Начало апреля, с утра свежо и облачно. Воздух прозрачен, краски несколько дики.
Стая краснолапых чаек долго провожала нас вчера, долго плыла на тугих острых крыльях, косясь на длинный малахитовый след за кормою. Низкие, плоские берега Новороссии скрылись вчера еще в полдень. Перед вечером скрылись и чайки…
Quocumque adspicas nihil est nisi pontus et aer…
Сизо-алый закат был холоден и мутен. Огонек, еще при свете заката вспыхнувший на верхушке мачты, был печален, как лампада над могилой. Неприятный ветер, крепко дувший по правому борту, рано согнал всех с палуб, и тяжелая черная труба хрипела, распуская по ветру космы дыма. А ночь с мутно-бледной луной и неясными тенями, едва означавшимися от вант и дыма, была еще холоднее…
Шумно и тревожно было вчера утром. С тревожным и радостным чувством спустился я с одесской горы в этот постоянно волнующий меня мир порта – в этот усеянный мачтами город агентств, контор, складов, рельсовых путей, каменного угля, товаров. По жидкой весенней грязи среди сброда босяков и грузчиков-кавказцев с их чалмами из башлыков и орлиными глазами, среди извозчиков, волов, влачащих нагруженные телеги, и жалобно кричащих паровозов пробрался я к черной громаде нашего переполненного людьми и грузом парохода, вымпела которого, в знак скорого выхода в море, уже трепетали в жидком бледно-голубом небе. И, как всегда, бесконечно долгими казались часы последних торопливых работ, топот ног по сходням, грохот лебедок, проносящих над головами огромные клади, и яростная команда капитанских помощников. Но затихли лебедки, сошли, как серые лошади, рослые жандармы на сорную пристань – и, с грохотом сдвинув с себя сходни, пароход сразу порвал всякую связь с землею. Все ладно заняло на нем свое определенное место – в наступившей тишине, под стеклянное треньканье телеграфа, начался медленный выход в море. Тяжелая корма дрожит, плавно отделяясь от пристани и выбивая из-под себя клубы кипени, чайки жалобно визжат и дерутся над красной рачьей скорлупой в радужных кухонных помоях. С берега, из затихшей черной толпы, и с лодок машут белыми платками. Берег все отходит, уменьшается. По правому борту уже тянется каменная лента мола. Неожиданно выглянуло солнце – и сзади, за трубами и мачтами, резче обозначился город, а впереди, в зеркальных бликах от зеленой качающейся воды, засияла белая маячная башня. Потом и маяк прошел мимо, озарив своим отблеском, бугшприт медленно и неуклонно стал заворачивать к югу, огромной дугой выгнулись широкий клубящийся след винта и черный хвост дыма над ним, солнечный свет и ветер переменили по бортам места…
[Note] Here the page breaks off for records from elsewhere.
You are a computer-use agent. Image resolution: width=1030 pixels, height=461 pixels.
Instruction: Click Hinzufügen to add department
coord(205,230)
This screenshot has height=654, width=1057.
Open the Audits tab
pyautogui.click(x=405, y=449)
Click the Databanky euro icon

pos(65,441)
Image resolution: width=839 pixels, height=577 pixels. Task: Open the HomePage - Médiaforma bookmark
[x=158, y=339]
Сутки прошли незаметно. Просыпаешься под топот матросов, моющих палубу, с отрадной мыслью, что ночь провел, предавшись воле Божьей, возле тонкой железной стенки, за которой всю ночь шумно переливались волны. Одеваешься возле открытого иллюминатора, в который тянет прохладной свежестью, и с радостью вспоминаешь, что Россия уже за триста миль от тебя… В пути со мною Тезкират Саади, «усладительнейшего из писателей предшествовавших и лучшего из последующих, шейха Саади Ширазского, да будет священна память его!». И вот, в этой свежести утра, весны и моря, я сижу на юте и читаю:
– «Рождение шейха последовало во дни Атабека Саади, сына Зенги…
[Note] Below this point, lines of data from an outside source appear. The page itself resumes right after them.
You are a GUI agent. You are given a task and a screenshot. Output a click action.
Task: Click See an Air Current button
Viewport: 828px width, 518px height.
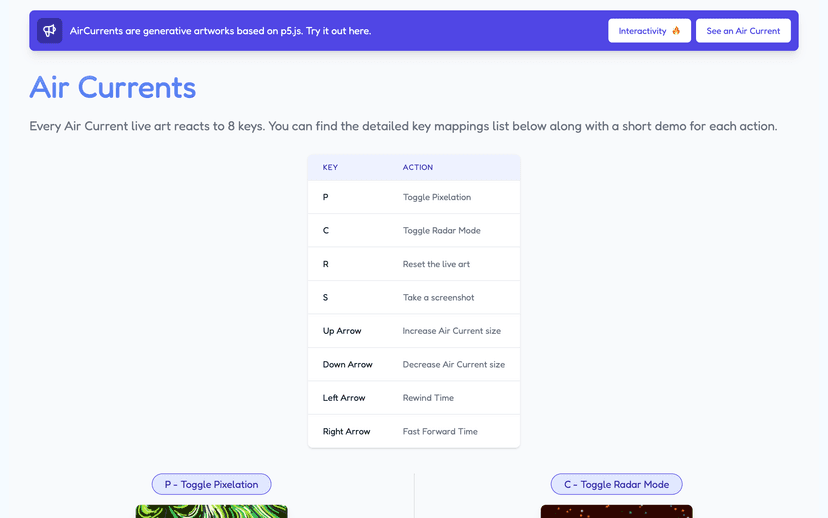coord(743,31)
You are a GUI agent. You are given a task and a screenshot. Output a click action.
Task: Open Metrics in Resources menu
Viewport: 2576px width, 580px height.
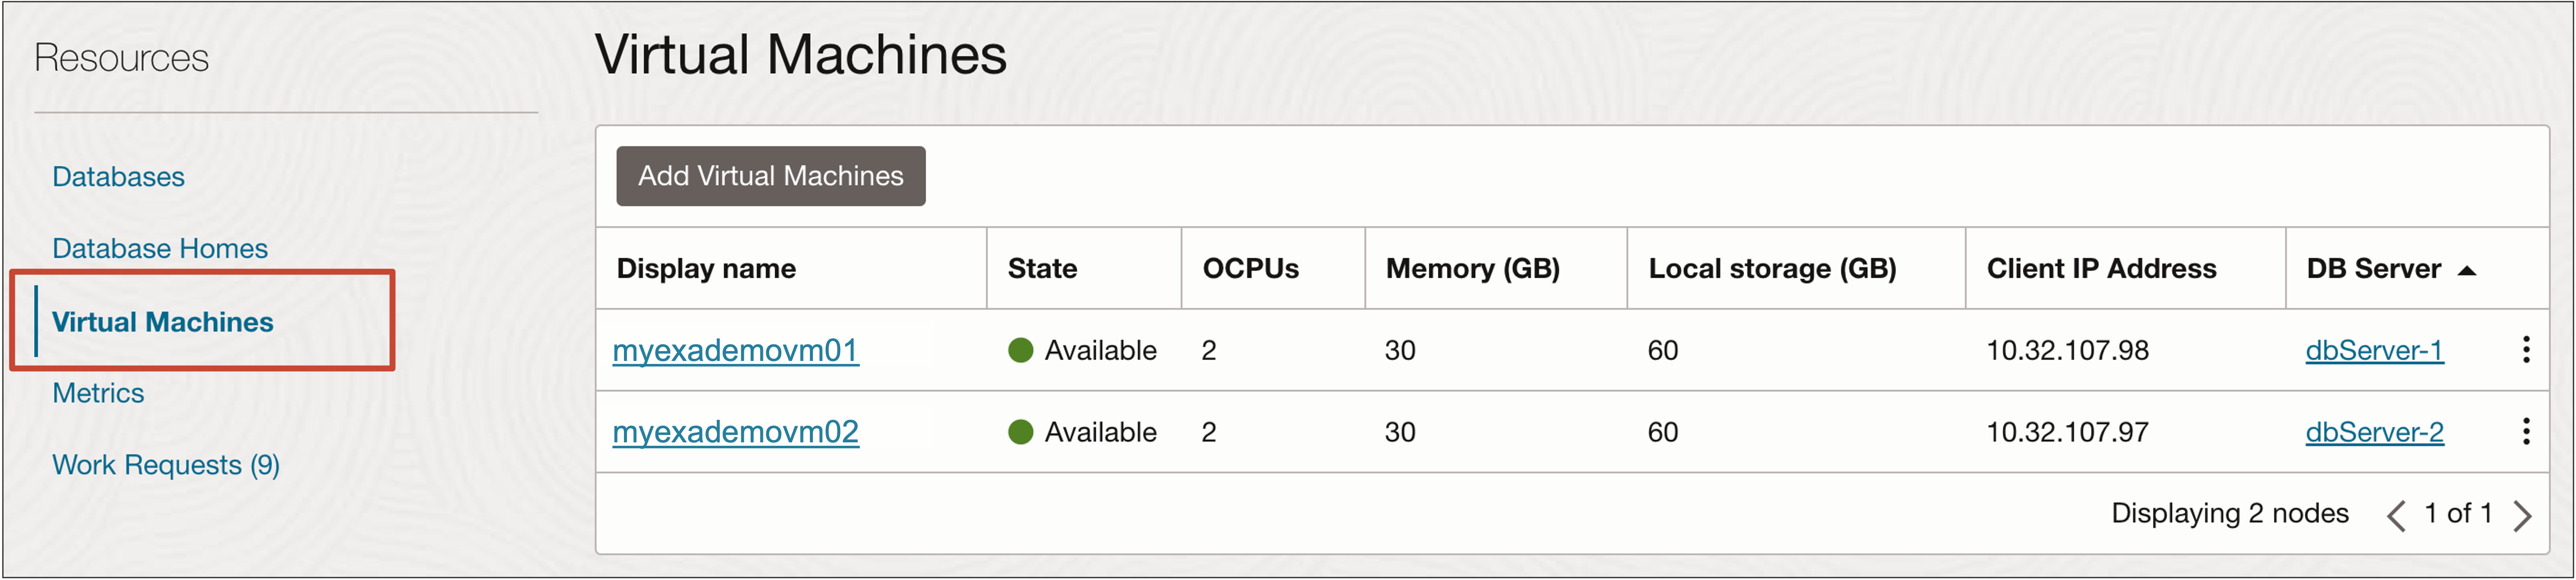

– Родившись, употребил он тридцать лет на приобретение познаний, тридцать на странствования и тридцать на размышления, созерцание и творчество…
– И так протекли дни Саади, пока не воспарил феникс чистого духа шейха на небо – в пятницу в месяце Шеввале, когда погрузился он, как водолаз, в пучину милосердия Божия…
– Как прекрасна жизнь, потраченная на то, чтобы обозреть Красоту Мира и оставить по себе чекан души своей!